Peki, Sayın Erdoğan ne demek istedi?

Sayın Cumhurbaşkanımızın “yoktur” dediği şudur: “Kürt sorunu vardı, başta varlık sorunuydu, ben bunu ortadan kaldırdım. Dil ve kimlik önündeki engellerin kaldırılmasıyla ilgili kültürel haklar meselesinde yüzlerce reform yaptım. Dolaysıyla ben bu sorunu ‘sorunu’ olmaktan çıkardım.”  “Yoktur” dediği, Kürtlerin inkârı anlamında yokluk değil. 

MHP ile ittifak, AK Parti’ye Kürt oylarını kaybettirdi mi?

Şimdi MHP ile ittifak gerekçelerine baktığımız zaman bunu başka bir yere koyarsınız. Eğer seçimlere giderken MHP’nin hassasiyetleri devlet yönetiminde öncelenirse tabi birtakım sıkıntılar yaşanabilir.

Devlet Bahçeli, ‘HDP’nin kapatılması gerekiyor’ dedi, AK Parti, ‘Parti kapatmak çözüm değil’ diyerek cevap verdi. Nasıl okumak lazım?

Bu kendi şahsi görüşüdür. AK Parti ile MHP iki ayrı partidir. Yani şimdi belli değerler etrafında ittifak kurmuş olmaları, aynı düşünmeleri anlamına gelmez. O yüzden bu yaklaşım MHP’yi bağlar. AK Parti’den sonra Türkiye’de parti kapatma meselesi ortadan kalkmıştır ve parti kapatma düşüncesi hiçbir zaman olmadı.

AK Parti içerisinde MHP ile ittifaktan rahatsız olanlar var mı?

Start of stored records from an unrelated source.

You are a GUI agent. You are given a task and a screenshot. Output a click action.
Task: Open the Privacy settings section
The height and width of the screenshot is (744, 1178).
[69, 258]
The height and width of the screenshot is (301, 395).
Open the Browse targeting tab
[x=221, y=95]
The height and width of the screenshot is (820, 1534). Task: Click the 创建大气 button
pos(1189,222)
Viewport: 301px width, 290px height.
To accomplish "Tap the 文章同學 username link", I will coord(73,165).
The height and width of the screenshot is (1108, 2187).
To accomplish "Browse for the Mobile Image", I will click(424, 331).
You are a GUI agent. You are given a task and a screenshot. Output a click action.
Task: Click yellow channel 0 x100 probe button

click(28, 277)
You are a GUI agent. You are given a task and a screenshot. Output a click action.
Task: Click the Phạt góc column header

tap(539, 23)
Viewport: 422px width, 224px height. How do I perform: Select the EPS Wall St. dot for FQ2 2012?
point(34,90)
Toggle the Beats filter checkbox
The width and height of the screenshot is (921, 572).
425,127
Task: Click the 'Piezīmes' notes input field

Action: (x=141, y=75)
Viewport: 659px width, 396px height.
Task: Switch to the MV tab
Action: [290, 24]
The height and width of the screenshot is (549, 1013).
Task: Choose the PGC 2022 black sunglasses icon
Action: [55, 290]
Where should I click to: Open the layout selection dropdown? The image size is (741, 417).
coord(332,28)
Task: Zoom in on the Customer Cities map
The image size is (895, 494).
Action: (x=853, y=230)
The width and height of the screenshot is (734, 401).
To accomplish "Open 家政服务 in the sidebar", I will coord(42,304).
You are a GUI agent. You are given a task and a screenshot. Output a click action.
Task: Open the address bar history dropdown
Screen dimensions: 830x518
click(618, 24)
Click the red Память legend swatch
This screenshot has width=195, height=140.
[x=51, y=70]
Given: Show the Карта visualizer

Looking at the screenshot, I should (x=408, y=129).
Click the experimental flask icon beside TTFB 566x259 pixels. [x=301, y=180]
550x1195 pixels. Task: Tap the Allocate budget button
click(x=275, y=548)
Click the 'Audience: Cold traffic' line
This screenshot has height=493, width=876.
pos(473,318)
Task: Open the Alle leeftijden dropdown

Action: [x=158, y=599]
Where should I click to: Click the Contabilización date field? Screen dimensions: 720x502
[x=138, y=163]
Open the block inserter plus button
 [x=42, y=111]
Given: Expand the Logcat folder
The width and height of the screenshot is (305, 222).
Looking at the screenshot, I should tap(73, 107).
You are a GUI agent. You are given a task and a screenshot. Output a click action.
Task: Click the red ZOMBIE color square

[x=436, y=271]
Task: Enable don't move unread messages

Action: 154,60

Yani bireysel olarak AK Parti içerisinde MHP ittifakından rahatsız olanlar olabilir. Neticede bu ittifakı belirleyen Cumhurbaşkanı’nın kendisidir. Genel ilkeler çerçevesinde cumhurbaşkanlığı sisteminden sonra birtakım ittifaklara bütün partiler mecbur oldu. Bu yeni sistemin dayatmasıdır. Bundan rahatsız olan da var memnun olan da var. Ancak AK Parti kendi ilkelerinden uzaklaşmaması gerekiyor. Asıl rahatsızlık yaratacak durum kendi ilkelerinde uzaklaşmasıdır. Zaten Sayın Cumhurbaşkanı’nın açıklamasıyla da 15 Temmuz sonrası sekteye uğrayan o sürecin devletin kendini korumaya yönelik bu sürecin yeniden başlatılması gerektiği yönündeki iradesidir.

Demokratikleşme adımlarında yeni bir çözüm süreci olursa Kürtler için kimler muhatap alınacak? HDP'nin yanı sıra PKK ve İmralı var. Onların dışında farklı Kürt yapı ve partileri var neticede…

İmralı, PKK’nin sosyal - siyasal hayata entegrasyonu çözüm sürecinde olduğu gibi. Ve PKK’nin silahları bırakması, şiddetten vazgeçmesi meselesinde muhatap PKK ve İmralı’dır. Ancak demokratikleşmede Kürt sorununun çözümünde muhatap bütün Kürtlerdir.

Peki, devlet bütün Kürtleri nasıl muhatap almalı?

HÜDA PAR’lı Kürt de var, AK Parti’li Kürt de var farklı düşüncelerde olan Kürtler de var. Ayırt etmek kolay. Ama Kürtlerin ortaklaştığı temel meseleler gayet nettir ve bellidir.

Peki, Rojava’da nasıl bir statü olsa Türkiye tanır sizce?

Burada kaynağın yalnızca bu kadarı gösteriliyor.